Exercise goal. Say how many lines below contain the word "resolution". The number is the entire reply.

Dataset entries.
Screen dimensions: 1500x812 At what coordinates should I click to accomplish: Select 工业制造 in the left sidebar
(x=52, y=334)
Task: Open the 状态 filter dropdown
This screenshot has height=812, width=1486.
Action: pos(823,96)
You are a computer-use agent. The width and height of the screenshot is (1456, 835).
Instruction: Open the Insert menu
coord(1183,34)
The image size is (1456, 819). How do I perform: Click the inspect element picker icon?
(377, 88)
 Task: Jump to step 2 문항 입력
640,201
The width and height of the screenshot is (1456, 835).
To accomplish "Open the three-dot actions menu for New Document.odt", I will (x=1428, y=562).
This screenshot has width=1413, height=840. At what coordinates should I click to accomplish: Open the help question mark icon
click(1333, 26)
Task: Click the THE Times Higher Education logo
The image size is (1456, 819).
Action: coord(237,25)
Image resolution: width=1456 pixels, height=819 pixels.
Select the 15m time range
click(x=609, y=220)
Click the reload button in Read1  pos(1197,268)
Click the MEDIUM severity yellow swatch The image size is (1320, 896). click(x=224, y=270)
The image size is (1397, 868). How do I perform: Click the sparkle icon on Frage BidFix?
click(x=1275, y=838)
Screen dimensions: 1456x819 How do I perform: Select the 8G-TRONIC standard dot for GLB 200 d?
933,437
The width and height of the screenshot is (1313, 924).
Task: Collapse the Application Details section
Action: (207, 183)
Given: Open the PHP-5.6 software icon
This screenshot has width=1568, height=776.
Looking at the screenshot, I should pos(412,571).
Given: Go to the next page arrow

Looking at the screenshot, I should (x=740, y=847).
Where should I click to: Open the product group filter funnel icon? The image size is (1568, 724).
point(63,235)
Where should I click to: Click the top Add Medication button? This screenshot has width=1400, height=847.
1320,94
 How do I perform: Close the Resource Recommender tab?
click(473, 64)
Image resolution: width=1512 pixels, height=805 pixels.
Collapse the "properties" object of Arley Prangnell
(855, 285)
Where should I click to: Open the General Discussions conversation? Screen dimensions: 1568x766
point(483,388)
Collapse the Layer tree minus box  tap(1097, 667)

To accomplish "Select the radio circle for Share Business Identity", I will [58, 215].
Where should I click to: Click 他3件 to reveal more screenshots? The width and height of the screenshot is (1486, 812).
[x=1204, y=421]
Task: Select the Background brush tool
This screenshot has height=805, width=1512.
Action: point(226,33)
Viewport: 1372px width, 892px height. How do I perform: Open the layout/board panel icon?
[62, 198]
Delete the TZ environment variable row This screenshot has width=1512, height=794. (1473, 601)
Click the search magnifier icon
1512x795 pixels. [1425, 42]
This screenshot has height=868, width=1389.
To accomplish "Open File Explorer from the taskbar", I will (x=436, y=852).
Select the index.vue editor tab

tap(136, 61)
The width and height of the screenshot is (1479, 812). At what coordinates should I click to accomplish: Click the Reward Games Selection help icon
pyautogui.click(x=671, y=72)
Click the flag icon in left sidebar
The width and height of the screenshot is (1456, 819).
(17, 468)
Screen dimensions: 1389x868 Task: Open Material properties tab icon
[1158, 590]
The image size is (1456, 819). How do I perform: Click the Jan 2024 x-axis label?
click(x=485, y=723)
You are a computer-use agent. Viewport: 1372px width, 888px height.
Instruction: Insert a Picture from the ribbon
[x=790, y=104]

Solution to the exercise. 2